The Pitfalls of Preliminary Over-Modularization in Android Projects

Modularization of Android applications has grown to be popular topic in Android community over the past couple of years. In older times, you wouldn’t hear much on this subject, but today it feels like it’s not even “hello world” app if it doesn’t have several modules.

Don’t take my word for that, though. Search for “Android modularization” in Google and set the time range to 2016. You’ll find very few resources. But if you change the time range to 2019, you’ll find lots of articles and tutorial on this subject. Including a flood of presentations by googlers at various conferences.

In my opinion, the hype around modularization causes much more harm than good. It makes it look like something that all Android projects need, while, in practice, that’s not exactly the case and it’s important to understand the nuances. Therefore, in this article, I’ll explain the risks associated with preliminary modularization and over-modularization. In addition, I’ll address several widespread myths about modularization circulating in Android community.

Modularization in Android

We say that Android application is modularized if it consists of more than one Gradle module. [I know that build systems other than Gradle exist, but they are far less popular, so I’ll ignore them for the sake of this post.]

Gradle module is basically a standalone project. When you create new Android project in Android Studio, the wizard automatically adds one module for you. This single module usually called “app”. As long as you don’t add new modules, your app is not modularized.

[Terminology clarification: in Gradle’s official terminology, modules are called projects. However, in this article, whenever I say “project”, I mean the higher-level structure that includes one or more Gradle projects. Whenever I say “module”, I mean the individual Gradle’s projects].

The simplest way to modularize your application is to right-click in Project navigator in Android Studio and then click on New->Module. Then choose the type of module you’d like to add, configure module’s attributes and voila, your app is modularized. Android Studio will also include your newly created module in top-level project’s settings.gradle. This will allow you to make use of the newly created module in other modules.

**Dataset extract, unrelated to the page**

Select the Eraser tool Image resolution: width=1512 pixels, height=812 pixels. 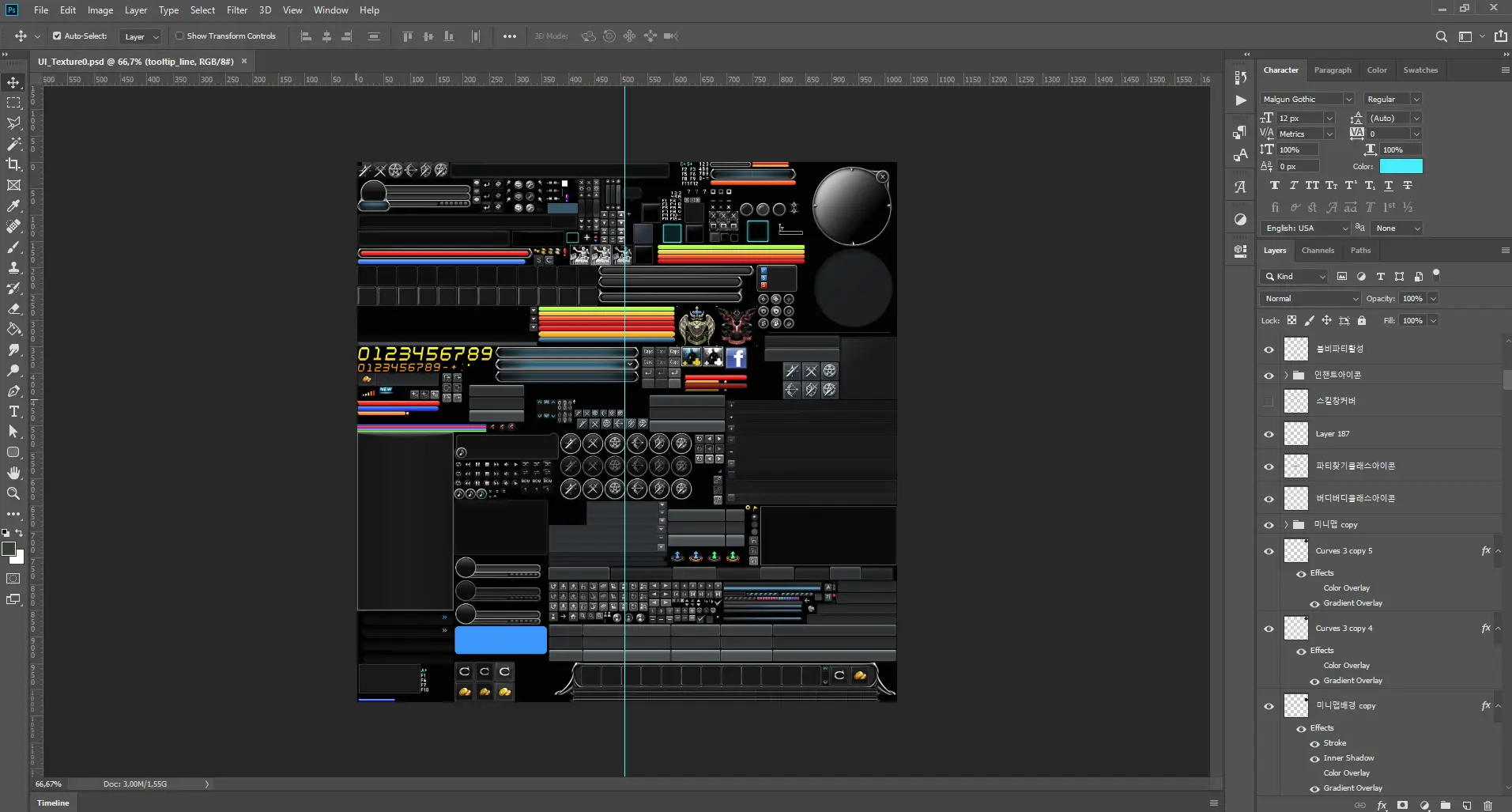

For example, if you add new module and call it newmodule, then, when you want to use it from app module, you need to add the following line to dependencies section in app‘s build.gradle file:

[code language=”groovy”]
implementation project(":newmodule")
[/code]

As you see, adding new modules to your application isn’t difficult. It takes just a minute. But this fact doesn’t explain why you’d want to have multiple modules to begin with. Therefore, in the following sections, I’ll discuss the most common reasons for modularization.

Shorter Build Times

The main reason for the popularity of modularization is that it supposedly reduces build times.

As many Android developers know, on bigger projects, build times become the main limiting factor of developers’ productivity. It’s so frustrating when you need to wait for a minute or more for the app to build after you changed one single character in the code. In this situation, you’re pretty much guaranteed to be unable to reach the state of “flow”. Furthermore, long build times become especially problematic if you want to follow Test Driven Development practice, for which short feedback cycle is essential. I, personally, find it very difficult to do TDD if it takes more than ~30 seconds to build the app and execute tests.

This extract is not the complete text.